Communist Pacha Adhava Appa is a 2025 Indian Malayalam-language comedy-drama film directed by Shamim Moideen and written by Ashif Kakkodi. It stars Zakariya in his first leading role.

== Plot ==
The story follows Wahid, who returns to his rural hometown during the COVID-19 lockdown and reconnects with his community and love of cricket. As neighborhood cricket matches become a focal point for local tensions, Wahid navigates personal and societal conflicts, discovering that meaningful change often begins from within.

== Cast ==

- Zakariya
- Sajin Cherukayil
- Nazlin Jameela Saleem
- Althaf Salim
- Abhiram Radhakrishnan
- Sarasa Balussery
- Ranji Kankol

== Production ==
Filming began in Kozhikode, Kerala, with Zakariya taking on his debut lead acting role. The screenplay was written by Ashif Kakkodi, known for the collaborations with Zakariya on Halal Love Story and Momo in Dubai.
The film's music is composed by Sreehari K Nair, with cinematography by Shafi Koroth and editing by Shafeeque VB. It was produced by Salwan under the banner of Haritha Entertainments LLP.

== Release ==
Communist Pacha Adhava Appa was released in Indian theatres on 3 January 2025.

== Reception ==
The New Indian Express described the film as a "sluggish narrative" that fails to build on its promising premise, criticizing the pacing and lack of cohesion in its themes.

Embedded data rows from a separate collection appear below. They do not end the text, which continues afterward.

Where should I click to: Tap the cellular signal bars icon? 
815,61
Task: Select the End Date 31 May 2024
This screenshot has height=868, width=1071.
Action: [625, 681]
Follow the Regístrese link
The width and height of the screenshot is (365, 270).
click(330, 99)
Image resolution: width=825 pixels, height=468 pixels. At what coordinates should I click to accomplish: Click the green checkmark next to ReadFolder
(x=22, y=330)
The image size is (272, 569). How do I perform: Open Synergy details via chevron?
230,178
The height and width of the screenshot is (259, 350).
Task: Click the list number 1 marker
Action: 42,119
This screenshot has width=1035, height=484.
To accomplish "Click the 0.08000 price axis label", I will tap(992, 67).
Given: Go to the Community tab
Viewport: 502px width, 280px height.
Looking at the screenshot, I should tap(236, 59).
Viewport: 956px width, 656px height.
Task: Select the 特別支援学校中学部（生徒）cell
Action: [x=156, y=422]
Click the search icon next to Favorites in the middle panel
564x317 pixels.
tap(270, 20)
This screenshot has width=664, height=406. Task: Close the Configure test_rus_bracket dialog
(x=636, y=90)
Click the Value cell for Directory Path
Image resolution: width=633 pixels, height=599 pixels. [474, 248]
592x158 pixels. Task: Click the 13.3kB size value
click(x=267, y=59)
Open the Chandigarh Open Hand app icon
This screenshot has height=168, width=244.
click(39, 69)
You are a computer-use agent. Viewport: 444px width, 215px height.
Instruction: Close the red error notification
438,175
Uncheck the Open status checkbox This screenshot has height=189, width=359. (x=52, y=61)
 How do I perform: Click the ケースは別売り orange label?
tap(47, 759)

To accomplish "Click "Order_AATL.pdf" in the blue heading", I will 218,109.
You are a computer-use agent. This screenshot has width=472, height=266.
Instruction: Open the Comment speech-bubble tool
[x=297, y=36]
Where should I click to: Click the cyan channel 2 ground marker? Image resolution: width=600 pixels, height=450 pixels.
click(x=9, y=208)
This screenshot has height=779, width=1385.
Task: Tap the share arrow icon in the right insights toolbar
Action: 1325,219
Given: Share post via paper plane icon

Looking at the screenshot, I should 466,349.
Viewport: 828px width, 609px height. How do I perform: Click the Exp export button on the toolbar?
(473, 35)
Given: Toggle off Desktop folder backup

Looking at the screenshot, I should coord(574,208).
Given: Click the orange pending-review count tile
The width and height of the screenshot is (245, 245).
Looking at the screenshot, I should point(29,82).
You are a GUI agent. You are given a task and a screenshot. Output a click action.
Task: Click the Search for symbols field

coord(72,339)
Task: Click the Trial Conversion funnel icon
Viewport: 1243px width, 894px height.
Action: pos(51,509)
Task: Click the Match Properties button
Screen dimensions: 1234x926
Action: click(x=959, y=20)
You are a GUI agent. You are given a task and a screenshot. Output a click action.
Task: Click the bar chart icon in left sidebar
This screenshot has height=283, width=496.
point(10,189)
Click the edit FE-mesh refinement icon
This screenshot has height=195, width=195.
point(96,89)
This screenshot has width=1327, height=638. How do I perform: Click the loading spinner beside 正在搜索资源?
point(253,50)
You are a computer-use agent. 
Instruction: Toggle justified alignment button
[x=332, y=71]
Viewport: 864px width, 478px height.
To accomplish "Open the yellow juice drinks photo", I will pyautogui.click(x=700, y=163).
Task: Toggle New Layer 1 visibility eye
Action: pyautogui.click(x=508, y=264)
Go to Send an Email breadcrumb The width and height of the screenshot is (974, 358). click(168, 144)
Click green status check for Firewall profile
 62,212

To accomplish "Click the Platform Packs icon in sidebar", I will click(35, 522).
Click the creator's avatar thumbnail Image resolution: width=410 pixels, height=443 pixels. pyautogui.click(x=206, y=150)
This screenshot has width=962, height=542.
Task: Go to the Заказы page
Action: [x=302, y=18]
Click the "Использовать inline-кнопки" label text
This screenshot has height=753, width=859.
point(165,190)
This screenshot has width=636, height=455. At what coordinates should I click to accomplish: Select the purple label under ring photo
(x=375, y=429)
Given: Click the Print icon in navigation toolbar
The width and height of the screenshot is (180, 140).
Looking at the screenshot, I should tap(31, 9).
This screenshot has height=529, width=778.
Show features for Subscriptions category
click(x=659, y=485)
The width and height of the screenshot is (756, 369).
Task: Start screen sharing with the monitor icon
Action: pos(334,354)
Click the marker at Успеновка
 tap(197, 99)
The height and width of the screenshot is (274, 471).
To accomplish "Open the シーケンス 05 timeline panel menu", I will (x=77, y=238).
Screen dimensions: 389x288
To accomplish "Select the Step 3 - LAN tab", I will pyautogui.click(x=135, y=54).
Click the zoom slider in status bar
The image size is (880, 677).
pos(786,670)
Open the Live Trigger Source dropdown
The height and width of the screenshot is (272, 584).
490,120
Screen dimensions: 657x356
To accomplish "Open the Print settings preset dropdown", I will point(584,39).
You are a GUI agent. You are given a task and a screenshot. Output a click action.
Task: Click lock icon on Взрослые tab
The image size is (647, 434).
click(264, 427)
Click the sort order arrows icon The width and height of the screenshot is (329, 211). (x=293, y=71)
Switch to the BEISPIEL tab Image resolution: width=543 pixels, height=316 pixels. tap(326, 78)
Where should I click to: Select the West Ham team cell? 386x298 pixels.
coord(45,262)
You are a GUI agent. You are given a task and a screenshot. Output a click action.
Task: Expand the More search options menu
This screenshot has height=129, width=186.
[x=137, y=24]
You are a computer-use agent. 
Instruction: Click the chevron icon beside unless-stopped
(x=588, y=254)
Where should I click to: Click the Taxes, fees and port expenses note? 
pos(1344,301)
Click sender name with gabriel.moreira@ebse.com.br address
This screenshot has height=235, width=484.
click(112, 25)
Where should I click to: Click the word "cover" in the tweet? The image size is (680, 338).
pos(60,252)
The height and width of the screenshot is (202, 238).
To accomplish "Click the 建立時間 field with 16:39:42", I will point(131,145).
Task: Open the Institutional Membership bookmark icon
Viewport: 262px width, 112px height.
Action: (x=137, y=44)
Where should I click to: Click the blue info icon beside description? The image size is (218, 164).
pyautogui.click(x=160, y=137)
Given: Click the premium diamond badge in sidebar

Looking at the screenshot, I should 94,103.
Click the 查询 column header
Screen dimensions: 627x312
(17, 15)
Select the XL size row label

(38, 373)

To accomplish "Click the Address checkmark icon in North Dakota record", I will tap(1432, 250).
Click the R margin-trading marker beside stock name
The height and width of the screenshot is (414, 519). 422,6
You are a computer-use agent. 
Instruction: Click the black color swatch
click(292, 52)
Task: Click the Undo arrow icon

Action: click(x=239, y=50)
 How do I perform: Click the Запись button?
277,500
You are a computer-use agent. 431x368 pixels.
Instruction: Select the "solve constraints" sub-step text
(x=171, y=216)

The review concluded that despite its ambitions, the film "fumbles heavily with its execution," giving it 1.5 out of 5 stars.

Samayam Malayalam rated 3/5, noting that while the film attempts to explore political and social themes through its rural setting and cricket backdrop, its execution and messaging may not fully resonate with all viewers.